After each fight there was a lull. Never in that lull did the garden people make a sustained effort to secure the land, either by purchase or a 100-year lease. Because of that, these fights were destined to happen every over and over, and, because the state owned the land and had way more resources than the garden, one day the fight would be over. Eventually, the garden would lose, which it did.
The reason I know this is because I wasn’t just in these fights, I fought garden leadership on this issue. I was so vocal that one garden president, a POS named Bob installed his wife and son in leadership to help him fight back and eventually banned me from the garden. Still, everyone at the garden heard from me. I was a pain in the ass.
I’d show up on Saturdays and Sundays and go from plot to plot telling people that we needed to use one of our victories beating back development to secure the garden’s future. We had to capitalize on community support, move the thousands of people who backed us in our fight for existence to helping us nail our survival. And we had to do it after we beat CADA, when we had them down, when they were weakened and wounded and tired of dealing with us. Few people expressed interest in engaging. I don’t know why exactly. The pat line was “We just want to garden” but it was something deeper – cowardice, laziness, stupidity, ego, power, accountability – I don’t know. For a year or so, the garden had new leadership that shared my concerns, but it couldn’t act: It had to clean up Bob’s mess…and then Bob took control again…
We never pressed our advantage, we never tried to deliver that knockout blow, at least not until it was far too late.
By the time leadership was stable and ready to engage in a fight for the land, the plit was much too valuable for the suits to allow it to be used by the community for gardening. The city had also changed. Too many people who lived in the Midtown/Downtown grid had no connection to the garden. New homeowners in the neighborhood voiced opposition to the garden, not a lot but enough to create a wedge. Developers had started to assert control over city leadership. The money was against the garden. The gardeners and the community fought CADA’s last attempt to snatch the plot and they fought hard. But this time CADA was going for the knockout. Eventually the garden lost. November 2004, the bulldozers came and that was that. Now 14th & Q is home to condos and a pathetically small garden plot stripped on Ron Mandella’s name and thus the garden’s history.
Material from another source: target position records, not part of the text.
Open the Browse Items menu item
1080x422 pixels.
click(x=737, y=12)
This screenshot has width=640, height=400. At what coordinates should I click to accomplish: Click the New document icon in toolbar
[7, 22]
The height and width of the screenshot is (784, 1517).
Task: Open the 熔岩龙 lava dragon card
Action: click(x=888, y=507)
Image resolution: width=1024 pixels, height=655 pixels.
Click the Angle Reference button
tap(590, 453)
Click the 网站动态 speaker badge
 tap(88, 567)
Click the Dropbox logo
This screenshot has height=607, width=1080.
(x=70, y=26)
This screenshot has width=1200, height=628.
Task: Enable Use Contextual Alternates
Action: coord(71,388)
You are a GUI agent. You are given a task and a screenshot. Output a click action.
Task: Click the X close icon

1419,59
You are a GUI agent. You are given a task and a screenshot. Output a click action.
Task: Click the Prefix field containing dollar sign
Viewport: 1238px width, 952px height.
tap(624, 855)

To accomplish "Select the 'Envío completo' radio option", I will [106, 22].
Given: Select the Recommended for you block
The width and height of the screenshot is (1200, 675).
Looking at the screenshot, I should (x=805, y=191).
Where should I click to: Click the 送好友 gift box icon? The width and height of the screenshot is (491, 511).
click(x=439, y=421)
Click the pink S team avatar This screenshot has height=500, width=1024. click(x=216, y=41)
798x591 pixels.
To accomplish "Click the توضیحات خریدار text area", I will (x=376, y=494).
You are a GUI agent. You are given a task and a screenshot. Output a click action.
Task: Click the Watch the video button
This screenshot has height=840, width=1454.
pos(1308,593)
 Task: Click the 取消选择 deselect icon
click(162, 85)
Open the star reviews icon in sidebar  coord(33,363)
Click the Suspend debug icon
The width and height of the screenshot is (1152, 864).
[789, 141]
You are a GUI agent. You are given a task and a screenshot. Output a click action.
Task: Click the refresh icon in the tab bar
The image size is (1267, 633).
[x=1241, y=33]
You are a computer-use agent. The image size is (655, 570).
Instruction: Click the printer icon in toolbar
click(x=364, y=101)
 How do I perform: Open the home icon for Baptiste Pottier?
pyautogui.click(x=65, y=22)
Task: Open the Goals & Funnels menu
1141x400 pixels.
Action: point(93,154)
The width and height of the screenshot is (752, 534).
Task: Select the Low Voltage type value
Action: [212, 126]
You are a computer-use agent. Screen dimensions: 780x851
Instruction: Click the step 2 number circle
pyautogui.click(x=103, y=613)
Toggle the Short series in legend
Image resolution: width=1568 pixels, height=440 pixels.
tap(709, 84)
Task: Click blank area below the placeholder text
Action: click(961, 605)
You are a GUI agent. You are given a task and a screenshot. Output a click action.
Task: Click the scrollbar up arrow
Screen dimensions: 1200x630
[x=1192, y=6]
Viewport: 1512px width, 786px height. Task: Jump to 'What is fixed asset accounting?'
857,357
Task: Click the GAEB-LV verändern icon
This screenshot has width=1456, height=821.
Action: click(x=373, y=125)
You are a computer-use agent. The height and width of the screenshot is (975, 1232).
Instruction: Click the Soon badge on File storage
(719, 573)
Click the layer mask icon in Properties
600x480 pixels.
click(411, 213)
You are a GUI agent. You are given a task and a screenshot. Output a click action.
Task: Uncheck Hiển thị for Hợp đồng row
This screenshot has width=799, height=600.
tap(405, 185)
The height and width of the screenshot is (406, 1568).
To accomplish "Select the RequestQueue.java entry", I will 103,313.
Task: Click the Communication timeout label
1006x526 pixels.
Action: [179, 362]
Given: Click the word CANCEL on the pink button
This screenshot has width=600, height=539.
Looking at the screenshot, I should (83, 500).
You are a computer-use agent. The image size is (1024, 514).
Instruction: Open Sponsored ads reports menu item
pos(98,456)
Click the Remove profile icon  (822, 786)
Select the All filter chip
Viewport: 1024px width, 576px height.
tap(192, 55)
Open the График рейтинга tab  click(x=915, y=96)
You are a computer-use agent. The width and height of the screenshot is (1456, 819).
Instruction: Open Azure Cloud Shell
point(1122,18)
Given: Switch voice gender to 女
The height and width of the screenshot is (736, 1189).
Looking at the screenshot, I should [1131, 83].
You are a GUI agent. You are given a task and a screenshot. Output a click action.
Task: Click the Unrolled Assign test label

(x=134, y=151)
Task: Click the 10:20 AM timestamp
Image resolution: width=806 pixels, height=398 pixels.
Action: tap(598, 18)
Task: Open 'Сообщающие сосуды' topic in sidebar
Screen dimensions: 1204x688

We’ve dealt with Donald Trump as the Mandella Garden did with CADA. We fight on defense and fade after we beat Trump back. From the airport immigration protests on, we do not press forward when we’ve won. When the bastard starts reeling, obviously wounded, we back off and let him heal. We then spin stories about how strong and clever he is, covering for our own lack of follow through and our habitual avoidance of conflict.
Trump is wounded. He’s made hash of the pandemic. He has lost control of the narrative. Right now, we should be coming at him as hard as we can with the intent to bury him deep in the ground well before the November election, but we ease off and give him time to rest and heal. There is a sports cliché that says, if you have a team down but let them hang around, eventually they will beat you. When we refuse to press the fight against Trump, we let Trump hang around and risk four more years of this madness. This is on us.